Today, the Network Neutrality rules go into effect for service providers in the United States. Much of the attention is focused on the “Bright Line” rules that were established and the Title 2 provisions, there was another fascinating part of the ruling that was not highlighted as much as it should have been.
“With respect to network performance, we adopt the following enhancements:
- The existing transparency rule requires disclosure of actual network performance. In adopting that requirement, the Commission mentioned speed and latency as two key measures. Today we include packet loss as a necessary part of the network performance disclosure. [Emphasis added]
- We expect that disclosures to consumers of actual network performance data should be reasonably related to the performance the consumer would likely experience in the geographic area in which the consumer is purchasing service. [Emphasis added]
- We also expect that network performance will be measured in terms of average performance over a reasonable period of time and during times of peak usage. [Emphasis added]
- We clarify that, for mobile broadband providers, the obligation in the existing transparency rule to disclose network performance information for “each broadband service” refers to separate disclosures for services with each technology (e.g., 3G and 4G). Furthermore, with the exception of small providers, mobile broadband providers today can be expected to have access to reliable actual data on performance of their networks representative of the geographic area in which the consumer is purchasing service—through their own or third-party testing—that would be the source of the disclosure. 410 Commission staff also continue to refine the mobile MBA program, which could at the appropriate time be declared a safe harbor for mobile broadband providers.” [Emphasis added]
This is from page 73-74 of FCC-15-24A1 – which is the official FCC document on network neutrality, and the above section is - to me at least – one of the most critical part of the announcement for subscribers. Taken outside the financial aspect of the bright line rules to protect the “free” aspect of the Internet, the section above highlights a growing problem for consumers with broadband services.
Speed is not always a good indicator of service.
Earlier this week Procera launched a solution called ScoreCard. We started developing this a long time before the FCC published these rules. We initiated the development of this solution because we believed that subscribers today do not have a good measurement of how their broadband service will react with the applications that they care about.

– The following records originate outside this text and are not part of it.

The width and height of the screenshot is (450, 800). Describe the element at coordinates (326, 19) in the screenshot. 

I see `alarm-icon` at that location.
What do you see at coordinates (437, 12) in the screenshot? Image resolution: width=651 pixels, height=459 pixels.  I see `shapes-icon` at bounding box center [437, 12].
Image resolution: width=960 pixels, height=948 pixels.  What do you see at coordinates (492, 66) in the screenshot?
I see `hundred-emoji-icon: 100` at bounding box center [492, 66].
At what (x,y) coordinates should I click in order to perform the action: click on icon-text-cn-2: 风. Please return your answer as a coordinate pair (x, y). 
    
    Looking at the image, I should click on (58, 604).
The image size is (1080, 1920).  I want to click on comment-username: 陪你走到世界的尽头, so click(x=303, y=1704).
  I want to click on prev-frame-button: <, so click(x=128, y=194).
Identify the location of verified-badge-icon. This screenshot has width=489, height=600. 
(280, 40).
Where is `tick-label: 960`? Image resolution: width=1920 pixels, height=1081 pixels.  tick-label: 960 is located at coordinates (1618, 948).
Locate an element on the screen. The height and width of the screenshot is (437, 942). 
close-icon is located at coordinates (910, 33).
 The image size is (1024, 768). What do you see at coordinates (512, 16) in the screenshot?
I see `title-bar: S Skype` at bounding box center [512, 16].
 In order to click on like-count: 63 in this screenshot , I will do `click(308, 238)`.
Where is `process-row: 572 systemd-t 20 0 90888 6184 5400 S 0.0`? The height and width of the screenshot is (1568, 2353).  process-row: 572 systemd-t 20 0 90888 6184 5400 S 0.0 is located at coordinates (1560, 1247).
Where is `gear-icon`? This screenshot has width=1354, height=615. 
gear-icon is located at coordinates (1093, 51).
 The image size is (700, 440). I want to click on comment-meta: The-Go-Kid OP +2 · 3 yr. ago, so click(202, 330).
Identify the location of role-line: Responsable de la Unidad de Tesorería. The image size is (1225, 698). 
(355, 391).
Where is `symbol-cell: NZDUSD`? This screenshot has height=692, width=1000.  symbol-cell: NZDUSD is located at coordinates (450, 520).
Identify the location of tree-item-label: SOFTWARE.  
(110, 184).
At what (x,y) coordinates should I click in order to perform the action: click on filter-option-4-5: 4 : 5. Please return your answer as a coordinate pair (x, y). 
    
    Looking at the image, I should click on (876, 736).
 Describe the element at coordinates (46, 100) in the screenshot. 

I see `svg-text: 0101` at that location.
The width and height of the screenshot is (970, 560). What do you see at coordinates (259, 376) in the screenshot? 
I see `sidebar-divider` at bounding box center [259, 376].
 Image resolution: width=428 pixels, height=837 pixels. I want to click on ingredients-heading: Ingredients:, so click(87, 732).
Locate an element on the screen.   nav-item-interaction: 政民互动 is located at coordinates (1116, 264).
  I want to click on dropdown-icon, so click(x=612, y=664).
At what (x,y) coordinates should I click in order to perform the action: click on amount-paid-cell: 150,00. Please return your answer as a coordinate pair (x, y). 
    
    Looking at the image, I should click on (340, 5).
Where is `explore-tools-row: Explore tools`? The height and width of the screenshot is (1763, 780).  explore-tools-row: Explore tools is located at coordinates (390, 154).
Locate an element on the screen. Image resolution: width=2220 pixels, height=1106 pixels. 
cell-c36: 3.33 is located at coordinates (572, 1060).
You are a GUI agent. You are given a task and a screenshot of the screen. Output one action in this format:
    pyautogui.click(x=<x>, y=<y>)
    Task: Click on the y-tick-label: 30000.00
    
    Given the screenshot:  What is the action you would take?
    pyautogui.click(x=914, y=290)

The most common methodology used today is to run a spot speed test on the network to see the performance for that instant in time, or to use active monitoring solutions that run periodic tests and report the results from specific devices or network locations. They report latency of ping tests and the upload and download speed at that instant in time.
If you read the above section, that method of measurement does not meet the FCC’s requirement for “a reasonable period of time and during times of peak usage”. It also does not add packet loss as a measurement either.
Many consumers don’t realize that speed is not always a guarantee of quality. If you are surfing the web, playing games, or using Skype, high latency and packet loss (regardless of the network performance) will degrade your service. Ask any real-time gamer that has suffered from lag how bad it is to have high latency – they get fragged constantly in shooters. Ask any Skype user what happens when the latency is high or packet loss occurs – you talk over your caller and you stutter.
ScoreCard makes it simple for consumers and operators. It measures all traffic for all subscribers all of the time, and then displays a score based on the actual performance of the network from the peak usage time for wherever the subscriber is (or in the case of mobile networks – was) during the interval selected. It grades the service just like you saw in school – from A to F – for a range of application types as shown below.
We didn’t design ScoreCard for network neutrality. We designed it for subscribers. It just happens to line up that our definition of the subscriber experience happens to match exactly with what the FCC wants to see broadband operators measure for subscribers. As a consumer, I would love to select my service based upon how it delivers real applications.